Click here to flash read.
Solving the problem of cooperation is of fundamental importance to the
creation and maintenance of functional societies, with examples of cooperative
dilemmas ranging from navigating busy road junctions to negotiating carbon
reduction treaties. As the use of AI becomes more pervasive throughout society,
the need for socially intelligent agents that are able to navigate these
complex cooperative dilemmas is becoming increasingly evident. In the natural
world, direct punishment is an ubiquitous social mechanism that has been shown
to benefit the emergence of cooperation within populations. However no prior
work has investigated its impact on the development of cooperation within
populations of artificial learning agents experiencing social dilemmas.
Additionally, within natural populations the use of any form of punishment is
strongly coupled with the related social mechanisms of partner selection and
reputation. However, no previous work has considered the impact of combining
multiple social mechanisms on the emergence of cooperation in multi-agent
systems.
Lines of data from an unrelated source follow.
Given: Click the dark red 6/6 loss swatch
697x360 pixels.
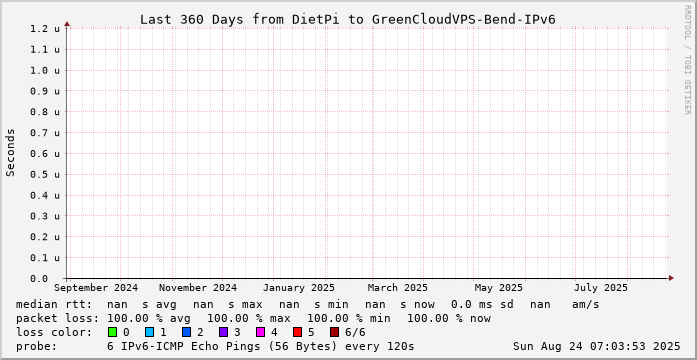Looking at the screenshot, I should click(335, 332).
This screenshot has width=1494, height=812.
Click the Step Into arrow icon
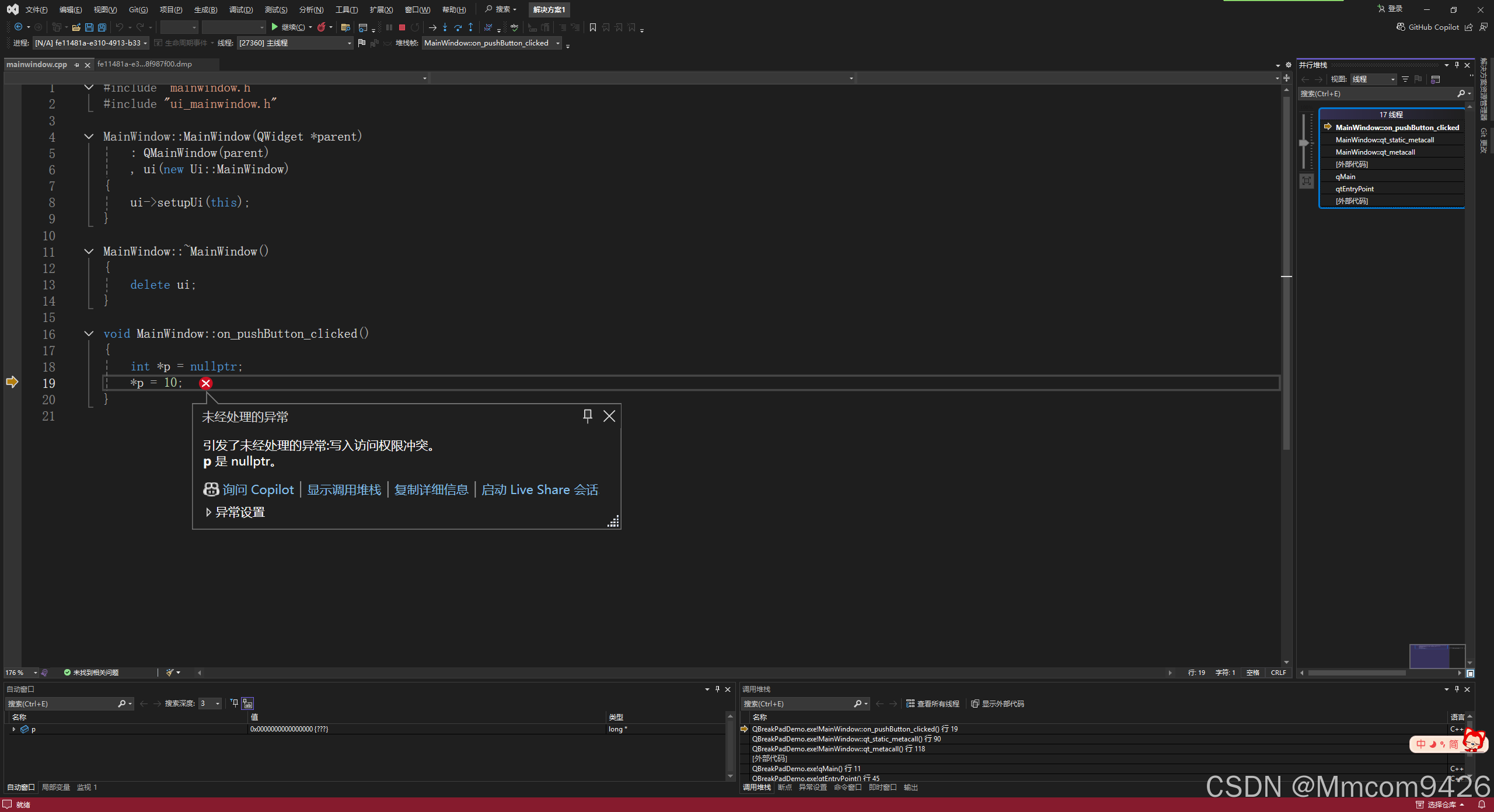445,27
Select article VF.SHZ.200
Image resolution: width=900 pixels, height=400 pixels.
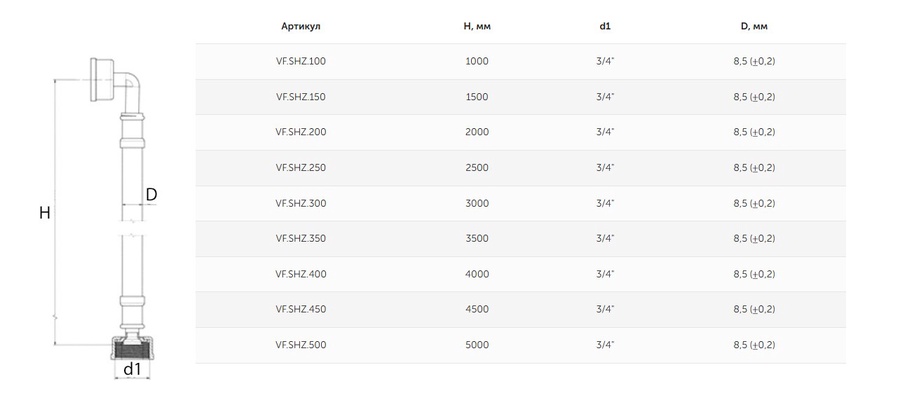click(x=301, y=132)
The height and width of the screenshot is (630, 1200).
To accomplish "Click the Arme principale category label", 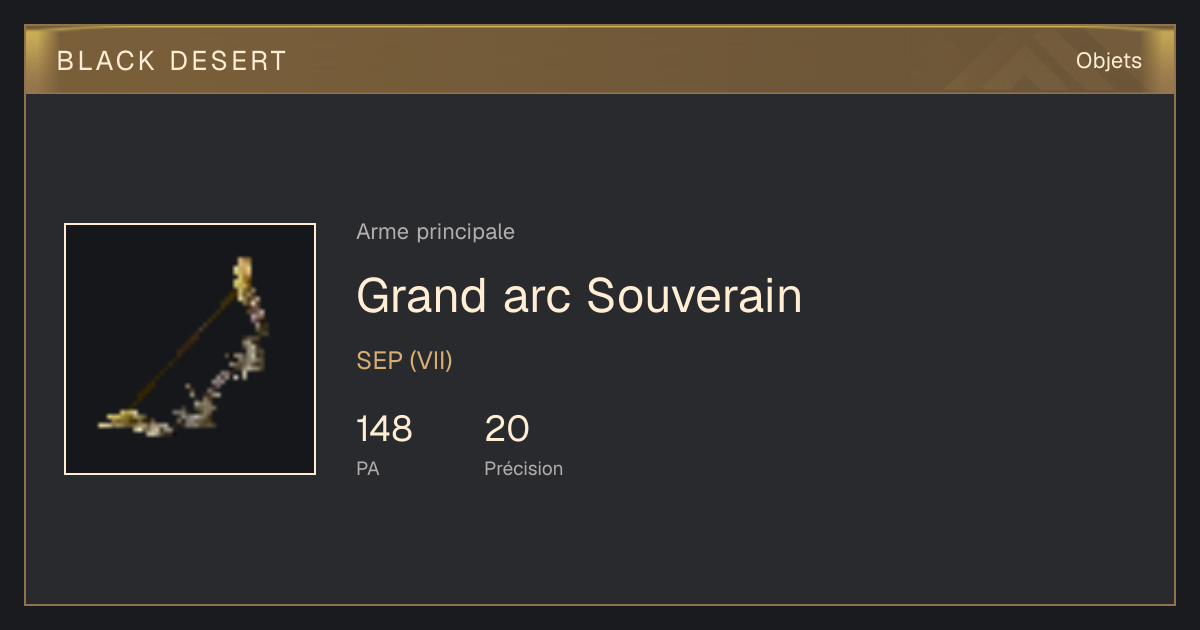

Therefore, in this paper we present a comprehensive analysis of the
behaviours and learning dynamics associated with direct punishment in
multi-agent reinforcement learning systems and how it compares to third-party
punishment, when both are combined with the related social mechanisms of
partner selection and reputation. We provide an extensive and systematic
evaluation of the impact of these key mechanisms on the dynamics of the
strategies learned by agents. Finally, we discuss the implications of the use
of these mechanisms on the design of cooperative AI systems.